Джуно смотрит на меня как-то странно, будто ей жаль меня. Мой взгляд падает на ее губы, заставляя сердце замереть, и я быстро сосредотачиваюсь на дороге.
— Ну а твой папа? — продолжает она.
— Что мой папа? — спрашиваю я, и понимаю, что мой голос звучит настороженно.
— А он не будет волноваться?
— Ну, он знает, что я был в Сиэтле, — отвечаю я осторожно. — Хотя мне и правда стоит с ним связаться, чтобы он не беспокоился.
Джуно прикусывает губу.
— Что? — спрашиваю я.
— Фрэнки ясно дал понять, что мне не стоит позволять тебе пользоваться телефоном, пока я с тобой.
В словах Фрэнки все-таки было зерно истины, думаю я, и гадаю, что же сказать отцу, когда, наконец, с ним свяжусь. В том смысле, что не могу же я просто так сдать ему Джуно. Тем более теперь, когда я уверен, что она не та, за кого ее принимает отец.

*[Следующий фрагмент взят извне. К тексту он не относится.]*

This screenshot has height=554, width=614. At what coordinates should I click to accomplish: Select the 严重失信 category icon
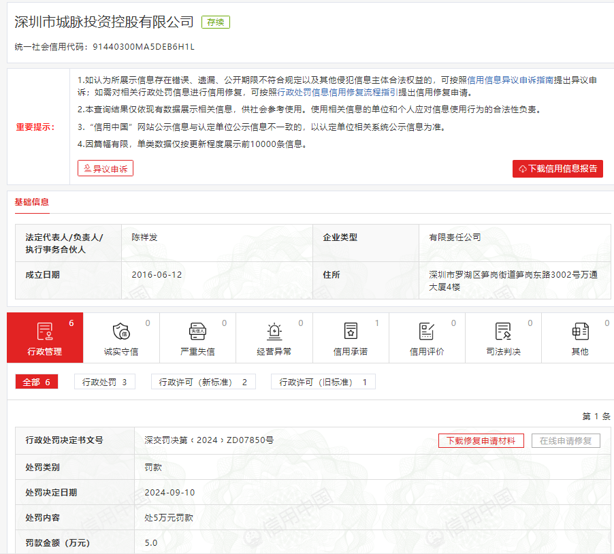coord(197,331)
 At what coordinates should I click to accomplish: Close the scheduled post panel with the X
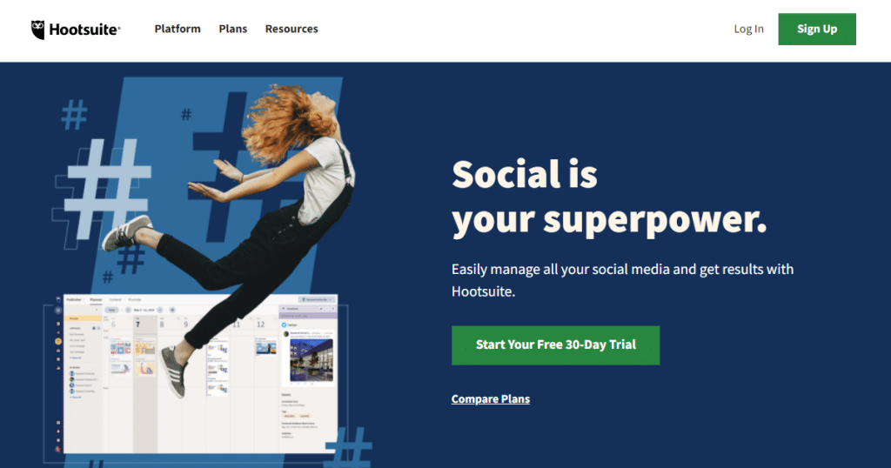(333, 309)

— Могу я спросить у тебя кое-что? — говорю я, отодвигая свою руку отее, чтобы крепче взяться за руль и проехать крутые изгибы на дороге. У нас из-под колес взмывает ввысь сокол, унося несчастную добычу — кажется, мышь — в своих когтях.
— Конечно, — кивает она.
— Та куча денег, с которой ты гуляла по «Уол-марту»… где ты их взяла?
Вспышка подозрения мелькает на ее лице, но потом она пожимает плечами, как будто решает, что правда не сможет ей навредить.
— Я обменяла золотой самородок на наличные.
— Так, что ты ни на кого… не работаешь? — Я спрашиваю, и это звучит как-то неправильно. Но она вроде не замечает и качает головой.
— Моим единственным занятием всегда была охота ради пропитания, ведь я один из лучших стрелков общины. Ну и ученица Мудреца, конечно. Хотя с этим, кажется, покончено, раз Уит пытается и меня заполучить.
Она пытается говорить как можно беззаботнее, но вот кроме той улыбки за завтраком и момента сейчас, когда я рассказал ей о маме, весь день она относится ко мне прохладно. Может, все дело в том поцелуе, но мне кажется, он здесь ни при чем. Джуно кажется отчужденной. И что-то в ней изменилось.
Она берет потрепанный альбом с ручкой, который я хранил в пассажирской дверце. — Я воспользуюсь..? — спрашивает она и начинает в нем что-то строчить.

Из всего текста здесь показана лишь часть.